Nefsim benim eşeğim oldu mu, üstüne binmişim: Eşek nefis, senin üstünde; ben ise nefsimin üstündeyim!
Şu halde benim gibi birer, senin gibi yüzbinlerce padişahlardan daha yeğdir.
Ey köpek nefsini hoş tutan kişi sana şehvetten bir ateştir düşmüştür.
O şehvet ateşi; yüzünün suyunu, şerefini giderdi, gönlünden nuru, teninden kuvveti aldı!
Gözün kararması, kulağın duymaması, ihtiyarlık, acizlik, aklın, düşüncenin zayıflığı bunlar ve bunlar gibi yüzlercesi, ölüm beyinin askerleridir; hepsi de ölüme kuldur bunların!
Gece gündüz bu askerler gelip çatarlar; adeta, arkadan beyimiz(ölüm) geliyor derler.

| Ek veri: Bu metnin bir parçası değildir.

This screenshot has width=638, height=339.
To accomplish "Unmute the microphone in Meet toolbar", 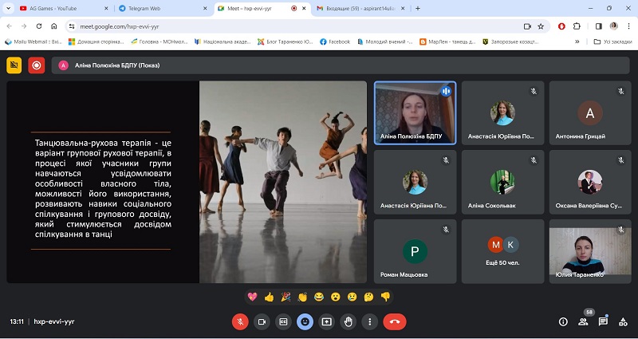I will pos(240,322).
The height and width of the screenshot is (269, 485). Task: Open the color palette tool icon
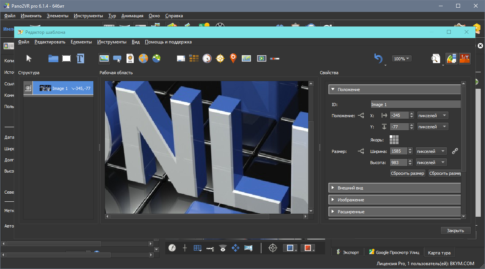tap(451, 58)
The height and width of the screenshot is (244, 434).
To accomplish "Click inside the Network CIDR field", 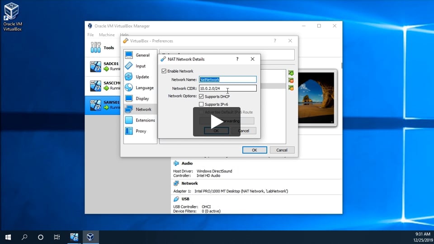I will pyautogui.click(x=228, y=89).
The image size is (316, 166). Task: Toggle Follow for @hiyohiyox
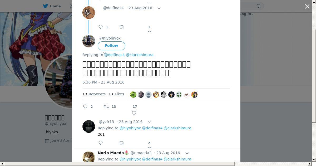pos(111,46)
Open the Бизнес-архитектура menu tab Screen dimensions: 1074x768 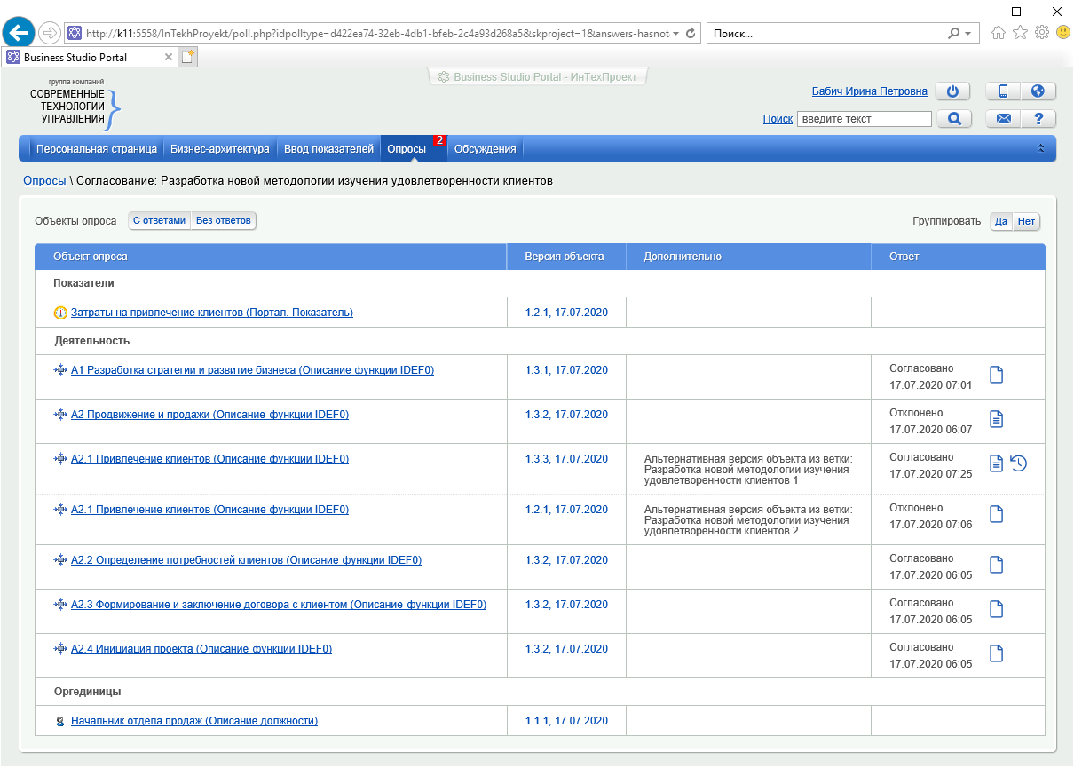pyautogui.click(x=221, y=149)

Bu askerler, her yandan gelip çattılar mı, senden yolundan kalırsın nefsin de!
Nefsinle güzel geçindin; onunla işretlerde bulundun, meclisler kurdun.
Ayağın onun (nefsinin) işret meclisine bağlandı; sen onun kudretine yenik düştün.
Fakat bu askerlerle ölüm beyi geldi de çepeçevre etrafını kuşattı mı? Sen, o köpekten (nefisten) ayrı düşersin, o köpek senden ayrı düşer!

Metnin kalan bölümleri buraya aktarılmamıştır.